Your objective:
Can you copy, word for word, the part of the piece on Batman and the Bible starting with "I don’t go to" and going on through "the splash zone."?

(Passage for review begins)

I don’t go to the movies to learn about the Bible. I can do that right at home with a single outlay for a relatively cheap book that can be read over and over again. No, it is these early days of the Bible that give rise to the prepositional phrase “of biblical proportions,” that the movies show so well. I’m not sure that I’ll be able to make the transition from Batman to Moses when Exodus comes out later this year, but next month I do plan to let the waters of the largest event in earth’s fictive history wash over me with all its CGI glory. Seeing is not always believing, but the flood is one of the most powerful stories ever told. Who can resist the calling of deep unto deep? Be warned, the entire theater will be in the splash zone.

Bible According to Batman

DarkKnightRises Biblical tropes are alive and well in popular culture. Many would choose the flight option rather than admit they enjoy a good Bible story. They may anyway, however, without realizing it. Although The Dark Knight Rises came out over a year ago, I only just had the chance to watch it. For a kid who grew up on the campy 1960’s television series, Christopher Nolan offers adult fare. Put the kiddie menu away and sit up straight at the table. I don’t read reviews, in general, before seeing movies because I don’t enjoy spoilers. I had no idea whether Batman would come out of this alive or not. I wasn’t really even sure who Bane was (even before The Dark Knight everyone knew who the Joker was, or thought they did). The Dark Knight Rises places the whole of Heilsgeschichte (sacred history) before the viewer with verbal cues. Unless you’re reading while watching, you’ll miss it though.

Bruce Wayne is clearly cast as the wounded healer in this final installment of the trilogy. Physically and psychologically crippled, he hobbles around in a combination of Jesus and Yoda figures, somehow supernatural yet fully human. Death and resurrection transpire twice for him in this film. When Bane breaks Batman’s back (an often fatal injury) even Catwoman thinks he might be dead. He is very much alive, however, in the prison only “Bane” escaped (resurrection one). Not only does he rise from the grave, he also ascends into heaven by escaping the well—anyone who’s read Jeremiah, or even Genesis, knows the origin of that motif. Risen, ascended, and glorified, Batman returns to beat the crap out of Bane. But the bomb is still on the loose and before Batman faces his nemesis he tells Commissioner Gordon to arrange “an exodus”—Joseph’s descendants must get out of Egypt. At the Red Sea (the Hudson River) the Pharaoh’s army blocks the exodus of the children of St. Swithun’s who, in response, bow their heads in prayer (am I the only one seeing this?)

Commissioner Gordon, found guilty of betraying the common man, receives the sentence of Exile (“death, by exile” to be precise). Again, those sensitive to Jeremiah know that exile is a kind of death, but death with a noble purpose. The Heilsgeschichte of Israel involves exodus and exile. The Christians added on death, resurrection, and ascension. Christopher Nolan put them together in one Dark Knight. But I mentioned two resurrections, no? Flying the bomb out of Gotham, Batman is definitively blown to smithereens—the blast radius was, after all, six miles. And yet, Alfred has a post-resurrection visitation, where no touching occurs (Touch me not; for I am not yet ascended to my Father) sees his savior. Was the Bat the Holy Spirit on autopilot? Is that Catwoman with him? Might I be so bold as to type Mary Magdalene? Well, I may be over a year late with my observations of The Dark Knight Rises, but as I think Christopher Nolan understands, the Bible has been lying around even longer. If the success of this movie is anything to go by, it will be around for a long time yet to come.

(Passage for review ends)
(Data extract begins)

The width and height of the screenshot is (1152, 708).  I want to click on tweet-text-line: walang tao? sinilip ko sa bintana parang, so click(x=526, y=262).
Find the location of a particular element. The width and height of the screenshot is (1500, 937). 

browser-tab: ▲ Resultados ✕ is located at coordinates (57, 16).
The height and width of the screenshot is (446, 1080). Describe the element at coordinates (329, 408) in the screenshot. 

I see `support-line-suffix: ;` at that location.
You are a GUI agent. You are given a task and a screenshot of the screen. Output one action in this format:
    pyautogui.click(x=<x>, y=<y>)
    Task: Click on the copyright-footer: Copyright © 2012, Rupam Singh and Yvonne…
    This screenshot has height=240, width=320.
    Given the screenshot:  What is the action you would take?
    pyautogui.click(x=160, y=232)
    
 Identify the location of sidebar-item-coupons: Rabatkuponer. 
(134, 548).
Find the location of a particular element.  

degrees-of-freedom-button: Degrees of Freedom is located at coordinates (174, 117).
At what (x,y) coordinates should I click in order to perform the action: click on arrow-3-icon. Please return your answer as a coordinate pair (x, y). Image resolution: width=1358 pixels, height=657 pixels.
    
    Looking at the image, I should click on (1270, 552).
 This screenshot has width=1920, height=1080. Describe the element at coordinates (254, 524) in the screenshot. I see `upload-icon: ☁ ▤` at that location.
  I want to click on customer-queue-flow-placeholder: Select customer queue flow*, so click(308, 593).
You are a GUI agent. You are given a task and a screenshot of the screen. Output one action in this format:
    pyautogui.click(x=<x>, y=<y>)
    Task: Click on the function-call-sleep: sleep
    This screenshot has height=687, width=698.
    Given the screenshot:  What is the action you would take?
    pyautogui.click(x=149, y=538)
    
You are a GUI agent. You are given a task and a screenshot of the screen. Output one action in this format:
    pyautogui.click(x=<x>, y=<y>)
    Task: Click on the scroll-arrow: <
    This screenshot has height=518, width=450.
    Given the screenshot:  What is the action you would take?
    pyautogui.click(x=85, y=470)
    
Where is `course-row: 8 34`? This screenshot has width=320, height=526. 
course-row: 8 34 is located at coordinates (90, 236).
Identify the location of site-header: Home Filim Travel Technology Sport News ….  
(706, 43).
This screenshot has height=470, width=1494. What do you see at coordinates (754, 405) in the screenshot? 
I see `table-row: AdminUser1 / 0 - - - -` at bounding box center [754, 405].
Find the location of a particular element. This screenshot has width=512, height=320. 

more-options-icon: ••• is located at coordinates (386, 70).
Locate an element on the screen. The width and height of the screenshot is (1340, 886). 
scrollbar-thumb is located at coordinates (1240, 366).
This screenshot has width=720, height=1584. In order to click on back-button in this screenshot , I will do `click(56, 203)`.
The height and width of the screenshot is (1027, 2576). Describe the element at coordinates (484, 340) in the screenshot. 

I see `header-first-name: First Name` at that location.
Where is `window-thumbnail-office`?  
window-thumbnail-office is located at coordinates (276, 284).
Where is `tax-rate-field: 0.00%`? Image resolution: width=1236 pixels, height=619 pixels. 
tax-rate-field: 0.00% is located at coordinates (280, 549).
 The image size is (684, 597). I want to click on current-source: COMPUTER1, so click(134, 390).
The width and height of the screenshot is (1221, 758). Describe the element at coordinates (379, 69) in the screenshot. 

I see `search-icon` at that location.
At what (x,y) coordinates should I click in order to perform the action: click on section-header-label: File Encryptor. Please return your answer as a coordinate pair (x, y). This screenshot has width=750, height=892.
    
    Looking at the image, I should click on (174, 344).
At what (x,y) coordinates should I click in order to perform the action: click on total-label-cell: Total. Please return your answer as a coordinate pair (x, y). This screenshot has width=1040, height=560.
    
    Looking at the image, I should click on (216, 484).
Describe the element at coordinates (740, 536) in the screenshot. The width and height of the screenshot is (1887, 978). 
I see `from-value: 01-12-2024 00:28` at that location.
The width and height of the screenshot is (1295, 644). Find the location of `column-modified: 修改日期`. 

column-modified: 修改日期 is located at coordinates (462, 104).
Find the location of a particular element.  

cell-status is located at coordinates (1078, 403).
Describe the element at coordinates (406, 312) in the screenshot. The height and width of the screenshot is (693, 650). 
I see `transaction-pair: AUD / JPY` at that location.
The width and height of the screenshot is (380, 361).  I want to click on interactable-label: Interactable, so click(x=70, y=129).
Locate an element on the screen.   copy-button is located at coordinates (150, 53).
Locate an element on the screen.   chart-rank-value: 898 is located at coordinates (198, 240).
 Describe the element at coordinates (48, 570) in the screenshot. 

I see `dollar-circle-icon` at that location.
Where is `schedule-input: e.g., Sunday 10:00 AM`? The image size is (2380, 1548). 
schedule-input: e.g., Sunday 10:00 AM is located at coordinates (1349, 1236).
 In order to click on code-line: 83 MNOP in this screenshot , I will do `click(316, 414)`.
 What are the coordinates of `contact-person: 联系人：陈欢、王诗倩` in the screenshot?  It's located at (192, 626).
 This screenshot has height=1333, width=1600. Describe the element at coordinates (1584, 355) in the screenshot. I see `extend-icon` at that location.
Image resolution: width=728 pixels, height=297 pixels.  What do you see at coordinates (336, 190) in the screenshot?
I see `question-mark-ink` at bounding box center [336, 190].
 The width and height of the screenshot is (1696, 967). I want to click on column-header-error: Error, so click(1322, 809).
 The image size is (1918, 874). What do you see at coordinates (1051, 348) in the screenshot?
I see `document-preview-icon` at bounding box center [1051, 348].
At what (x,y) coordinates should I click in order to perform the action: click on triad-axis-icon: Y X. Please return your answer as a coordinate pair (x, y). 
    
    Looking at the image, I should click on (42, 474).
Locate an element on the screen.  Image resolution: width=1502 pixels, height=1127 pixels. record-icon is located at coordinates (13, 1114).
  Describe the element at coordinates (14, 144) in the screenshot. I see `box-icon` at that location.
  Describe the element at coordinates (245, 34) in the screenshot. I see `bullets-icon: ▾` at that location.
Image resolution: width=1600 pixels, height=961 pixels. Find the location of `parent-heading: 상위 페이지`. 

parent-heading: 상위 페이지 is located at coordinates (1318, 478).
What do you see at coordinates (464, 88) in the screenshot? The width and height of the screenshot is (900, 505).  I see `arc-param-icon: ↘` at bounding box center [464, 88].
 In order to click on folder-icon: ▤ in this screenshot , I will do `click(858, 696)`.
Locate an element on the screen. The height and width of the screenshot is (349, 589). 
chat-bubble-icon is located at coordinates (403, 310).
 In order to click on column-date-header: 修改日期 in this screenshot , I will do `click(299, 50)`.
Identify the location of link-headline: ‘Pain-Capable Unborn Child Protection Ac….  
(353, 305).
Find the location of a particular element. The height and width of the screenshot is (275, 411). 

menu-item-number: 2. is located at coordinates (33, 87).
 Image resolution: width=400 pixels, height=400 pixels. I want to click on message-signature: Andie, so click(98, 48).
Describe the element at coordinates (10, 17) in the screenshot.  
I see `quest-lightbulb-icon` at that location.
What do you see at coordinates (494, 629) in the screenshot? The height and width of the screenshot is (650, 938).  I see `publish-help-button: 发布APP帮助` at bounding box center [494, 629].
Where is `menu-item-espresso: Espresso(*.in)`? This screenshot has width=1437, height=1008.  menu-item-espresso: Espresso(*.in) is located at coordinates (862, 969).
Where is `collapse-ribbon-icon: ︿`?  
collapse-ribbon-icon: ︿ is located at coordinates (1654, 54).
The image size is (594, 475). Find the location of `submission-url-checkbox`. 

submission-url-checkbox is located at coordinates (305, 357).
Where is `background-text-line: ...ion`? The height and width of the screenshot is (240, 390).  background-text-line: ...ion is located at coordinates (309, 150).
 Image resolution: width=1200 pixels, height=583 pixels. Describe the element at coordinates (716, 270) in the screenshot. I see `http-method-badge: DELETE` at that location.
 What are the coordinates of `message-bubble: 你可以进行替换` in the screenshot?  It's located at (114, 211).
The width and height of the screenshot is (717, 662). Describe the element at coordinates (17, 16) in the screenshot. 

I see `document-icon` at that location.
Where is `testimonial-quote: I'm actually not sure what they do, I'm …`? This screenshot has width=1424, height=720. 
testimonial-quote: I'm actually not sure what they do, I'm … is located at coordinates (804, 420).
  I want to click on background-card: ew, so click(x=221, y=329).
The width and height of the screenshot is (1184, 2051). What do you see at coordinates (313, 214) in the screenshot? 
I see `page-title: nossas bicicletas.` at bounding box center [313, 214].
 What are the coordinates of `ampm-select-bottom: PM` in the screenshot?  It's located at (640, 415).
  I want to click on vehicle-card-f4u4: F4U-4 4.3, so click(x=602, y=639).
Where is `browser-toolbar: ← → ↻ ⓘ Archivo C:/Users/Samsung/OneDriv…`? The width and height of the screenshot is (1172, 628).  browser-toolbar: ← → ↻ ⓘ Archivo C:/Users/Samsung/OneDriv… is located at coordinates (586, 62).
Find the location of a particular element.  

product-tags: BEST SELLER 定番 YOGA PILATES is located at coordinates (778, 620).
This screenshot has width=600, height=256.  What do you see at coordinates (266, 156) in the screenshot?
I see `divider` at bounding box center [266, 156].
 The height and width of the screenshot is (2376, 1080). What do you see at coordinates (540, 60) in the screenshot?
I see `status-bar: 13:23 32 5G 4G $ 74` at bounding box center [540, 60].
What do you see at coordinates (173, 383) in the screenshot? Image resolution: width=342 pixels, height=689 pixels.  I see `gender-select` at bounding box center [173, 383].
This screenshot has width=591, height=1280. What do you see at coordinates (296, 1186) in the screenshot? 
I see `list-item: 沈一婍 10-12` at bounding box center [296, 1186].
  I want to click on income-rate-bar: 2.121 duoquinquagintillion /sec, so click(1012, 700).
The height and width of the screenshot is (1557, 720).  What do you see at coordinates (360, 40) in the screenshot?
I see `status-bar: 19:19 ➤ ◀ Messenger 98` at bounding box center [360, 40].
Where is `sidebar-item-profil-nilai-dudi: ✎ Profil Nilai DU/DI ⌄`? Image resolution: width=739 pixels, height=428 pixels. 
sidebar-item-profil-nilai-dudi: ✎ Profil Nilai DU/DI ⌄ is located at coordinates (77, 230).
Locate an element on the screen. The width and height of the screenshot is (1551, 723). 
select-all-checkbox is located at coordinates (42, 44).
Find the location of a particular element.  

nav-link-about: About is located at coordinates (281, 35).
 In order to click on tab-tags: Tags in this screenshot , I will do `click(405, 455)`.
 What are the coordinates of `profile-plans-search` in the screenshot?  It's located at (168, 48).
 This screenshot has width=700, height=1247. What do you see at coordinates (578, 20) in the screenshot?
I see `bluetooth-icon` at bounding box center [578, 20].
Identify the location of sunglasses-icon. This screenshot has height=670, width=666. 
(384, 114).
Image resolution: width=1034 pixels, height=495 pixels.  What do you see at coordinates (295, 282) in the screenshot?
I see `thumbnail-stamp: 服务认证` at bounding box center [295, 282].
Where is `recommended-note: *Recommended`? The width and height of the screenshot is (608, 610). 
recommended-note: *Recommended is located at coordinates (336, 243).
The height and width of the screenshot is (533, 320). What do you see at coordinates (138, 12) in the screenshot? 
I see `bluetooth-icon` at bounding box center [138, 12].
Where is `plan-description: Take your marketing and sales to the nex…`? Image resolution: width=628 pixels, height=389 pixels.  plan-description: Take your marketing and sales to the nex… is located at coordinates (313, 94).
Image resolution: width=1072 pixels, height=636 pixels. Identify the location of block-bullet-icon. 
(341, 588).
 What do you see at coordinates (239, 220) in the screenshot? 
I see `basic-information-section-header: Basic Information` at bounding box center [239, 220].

(Data extract ends)

Expected answer:
I don’t go to the movies to learn about the Bible. I can do that right at home with a single outlay for a relatively cheap book that can be read over and over again. No, it is these early days of the Bible that give rise to the prepositional phrase “of biblical proportions,” that the movies show so well. I’m not sure that I’ll be able to make the transition from Batman to Moses when Exodus comes out later this year, but next month I do plan to let the waters of the largest event in earth’s fictive history wash over me with all its CGI glory. Seeing is not always believing, but the flood is one of the most powerful stories ever told. Who can resist the calling of deep unto deep? Be warned, the entire theater will be in the splash zone.